‘They belong to another time than ours,’ said Othmar. ‘I imagine Talleyrand was right when he said that no one born since ‘89 can know how sweet human life can become.’

‘And how elegant human manners can be,’ added Melville. ‘Cendrillon has something of that old grace; when she was two years old she curtseyed as though she were Sevigné’s self.’

‘What a paragon!’ said Madame Napraxine. ‘Poverty and all the Graces! An irresistible combination. The time I should have liked to live in would have been Louis Treize’s; what perfect costume, what picturesque wars, what admirable architecture!
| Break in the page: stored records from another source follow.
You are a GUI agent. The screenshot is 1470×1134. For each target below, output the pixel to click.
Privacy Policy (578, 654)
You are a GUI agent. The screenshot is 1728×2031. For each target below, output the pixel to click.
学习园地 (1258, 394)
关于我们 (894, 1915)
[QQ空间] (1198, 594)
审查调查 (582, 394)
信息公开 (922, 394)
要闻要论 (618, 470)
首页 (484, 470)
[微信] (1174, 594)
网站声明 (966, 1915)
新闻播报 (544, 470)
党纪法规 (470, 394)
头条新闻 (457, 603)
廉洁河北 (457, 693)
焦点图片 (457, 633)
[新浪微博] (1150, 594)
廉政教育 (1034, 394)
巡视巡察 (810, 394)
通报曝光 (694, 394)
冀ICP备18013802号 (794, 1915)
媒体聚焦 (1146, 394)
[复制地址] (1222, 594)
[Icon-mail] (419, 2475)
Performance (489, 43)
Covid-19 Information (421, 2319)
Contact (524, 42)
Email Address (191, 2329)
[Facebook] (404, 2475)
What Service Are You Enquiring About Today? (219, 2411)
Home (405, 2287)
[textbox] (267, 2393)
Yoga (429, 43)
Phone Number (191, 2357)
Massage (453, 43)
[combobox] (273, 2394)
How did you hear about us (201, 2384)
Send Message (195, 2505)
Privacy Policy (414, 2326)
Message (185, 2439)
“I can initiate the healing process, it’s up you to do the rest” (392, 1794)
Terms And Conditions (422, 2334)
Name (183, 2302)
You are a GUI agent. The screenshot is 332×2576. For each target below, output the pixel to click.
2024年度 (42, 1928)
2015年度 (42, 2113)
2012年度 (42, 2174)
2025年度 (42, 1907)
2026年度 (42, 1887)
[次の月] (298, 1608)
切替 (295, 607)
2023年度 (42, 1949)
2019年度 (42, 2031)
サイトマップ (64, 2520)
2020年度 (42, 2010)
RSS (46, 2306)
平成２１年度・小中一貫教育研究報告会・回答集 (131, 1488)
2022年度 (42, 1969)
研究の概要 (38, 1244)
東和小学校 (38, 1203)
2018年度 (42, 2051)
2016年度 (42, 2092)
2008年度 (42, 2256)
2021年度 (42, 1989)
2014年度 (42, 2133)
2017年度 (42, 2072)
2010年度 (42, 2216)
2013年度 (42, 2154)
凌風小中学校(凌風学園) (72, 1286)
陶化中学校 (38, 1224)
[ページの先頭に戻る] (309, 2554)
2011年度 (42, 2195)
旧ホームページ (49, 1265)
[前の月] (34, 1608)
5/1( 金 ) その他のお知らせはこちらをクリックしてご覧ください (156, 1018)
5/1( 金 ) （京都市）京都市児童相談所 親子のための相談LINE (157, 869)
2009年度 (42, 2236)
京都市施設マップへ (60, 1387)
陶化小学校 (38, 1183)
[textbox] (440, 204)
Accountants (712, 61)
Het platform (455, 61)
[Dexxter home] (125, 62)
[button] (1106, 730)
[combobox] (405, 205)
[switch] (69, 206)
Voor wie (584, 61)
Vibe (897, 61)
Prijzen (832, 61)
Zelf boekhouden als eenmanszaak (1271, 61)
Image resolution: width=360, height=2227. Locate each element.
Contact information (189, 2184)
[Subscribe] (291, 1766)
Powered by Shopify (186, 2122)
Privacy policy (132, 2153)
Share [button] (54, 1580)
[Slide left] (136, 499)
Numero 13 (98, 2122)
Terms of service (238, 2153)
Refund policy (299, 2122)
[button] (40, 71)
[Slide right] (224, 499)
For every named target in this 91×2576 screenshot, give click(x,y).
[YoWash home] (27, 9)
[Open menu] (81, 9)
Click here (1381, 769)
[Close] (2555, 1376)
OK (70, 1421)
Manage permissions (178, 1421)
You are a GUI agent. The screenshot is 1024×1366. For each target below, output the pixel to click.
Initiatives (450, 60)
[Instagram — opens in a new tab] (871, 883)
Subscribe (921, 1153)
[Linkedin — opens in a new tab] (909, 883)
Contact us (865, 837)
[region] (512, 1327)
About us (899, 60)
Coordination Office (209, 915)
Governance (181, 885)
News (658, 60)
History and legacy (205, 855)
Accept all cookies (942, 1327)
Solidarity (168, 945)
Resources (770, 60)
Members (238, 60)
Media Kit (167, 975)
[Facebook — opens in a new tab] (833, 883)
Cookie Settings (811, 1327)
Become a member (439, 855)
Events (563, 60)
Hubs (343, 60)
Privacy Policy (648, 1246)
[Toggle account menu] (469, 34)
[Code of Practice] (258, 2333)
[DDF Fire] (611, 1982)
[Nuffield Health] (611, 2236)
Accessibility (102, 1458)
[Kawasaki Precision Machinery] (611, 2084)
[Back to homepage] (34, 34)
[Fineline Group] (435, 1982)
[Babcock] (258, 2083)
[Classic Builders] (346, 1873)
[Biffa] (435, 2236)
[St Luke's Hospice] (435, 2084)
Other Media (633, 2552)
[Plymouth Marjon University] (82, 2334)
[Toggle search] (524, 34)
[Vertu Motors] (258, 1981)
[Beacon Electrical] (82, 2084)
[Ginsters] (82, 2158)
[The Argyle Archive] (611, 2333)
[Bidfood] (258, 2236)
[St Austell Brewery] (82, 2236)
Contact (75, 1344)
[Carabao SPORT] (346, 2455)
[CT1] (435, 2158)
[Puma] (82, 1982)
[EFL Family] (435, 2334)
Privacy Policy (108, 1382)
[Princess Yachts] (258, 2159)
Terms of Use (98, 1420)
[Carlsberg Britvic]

Is this child at Sacré Cœur, did you say, Monsignore?’

‘That would be too extravagant for her place as Cendrillon,’ replied Melville. ‘No; I think they were wise not to put her amidst all those great ladies in embryo; she has been educated by the Dames de Ste. Anne, at a remote village called Faiël in the Morbihan. She has had a pale girlhood there, like the arum-lily that blossoms under the moss-grown oaks.’

‘How poetic you are!’ said the Princess Napraxine, with a smile which brought a flush of embarrassment even to the world-bronzed cheek of Melville. ‘Men are so much more romantic than women. Here are Clotilde de Vannes and I, who only see that, as this young girl has no dower, the very best place for her in the world is a convent, melancholy but inevitable; whereas you and Othmar, merely because she has pretty hair which the sun shines on as she goes past amongst her oranges, are already thinking that some one ought to rise out of the sea to marry her, with a duke’s couronne in one hand and a veil of old d’Alençon lace in the other! Certainly those things do happen. If she were an impudent écuyère at Hengler’s, or a Californian who never had a grandfather, the duke’s couronne would no doubt appear on her horizon. By the way, pending her eternal retreat, does Cri-Cri allow her to be seen at all?’

‘You will probably see her at Millo. I saw her there last week, and made her cry by reminding her of her babyhood on the isle; and of her grandmother, whom she adored. She is with the Duchesse now, because there is typhus fever at the convent, and the pupils are all dispersed; but Millo is scarcely a congenial air for a poor relation, who is also a proud one.’

‘Ah! she is a good advertisement of Cri-Cri’s virtues, elle en a besoin,’ said the Princess Napraxine, with her merciless little laugh. ‘And de Vannes, what does he say to so pretty a relative?’

‘A man like de Vannes never sees that a young girl of that type exists.’

‘Hum—m—mph!’ she murmured dubiously. ‘That depends on a great many circumstances. Propinquity and ennui will make Ste. Scholastique herself sought like the Krauss or Jeanne Granier. Millo is certainly a very odd kind of home for your woodland arum-lily. If she have any intelligence at all, and relate what she sees when she gets back to Faiël, the good Dames de Ste. Anne will have the monastic enjoyment of scandal gratified to the uttermost.’

‘I believe she lives entirely in the schoolroom whilst at Millo,’ said Melville, a little impatiently. He wished he had never spoken the name of Yseulte de Valogne, the name which seemed to belong to le temps quand la Reine Berthe fila. He had one of those instincts of having spoken unwisely, one of those presentiments of impending disaster, which come to finely organised and much-experienced minds, and are called by blunter and slower brains mere nervous nonsense.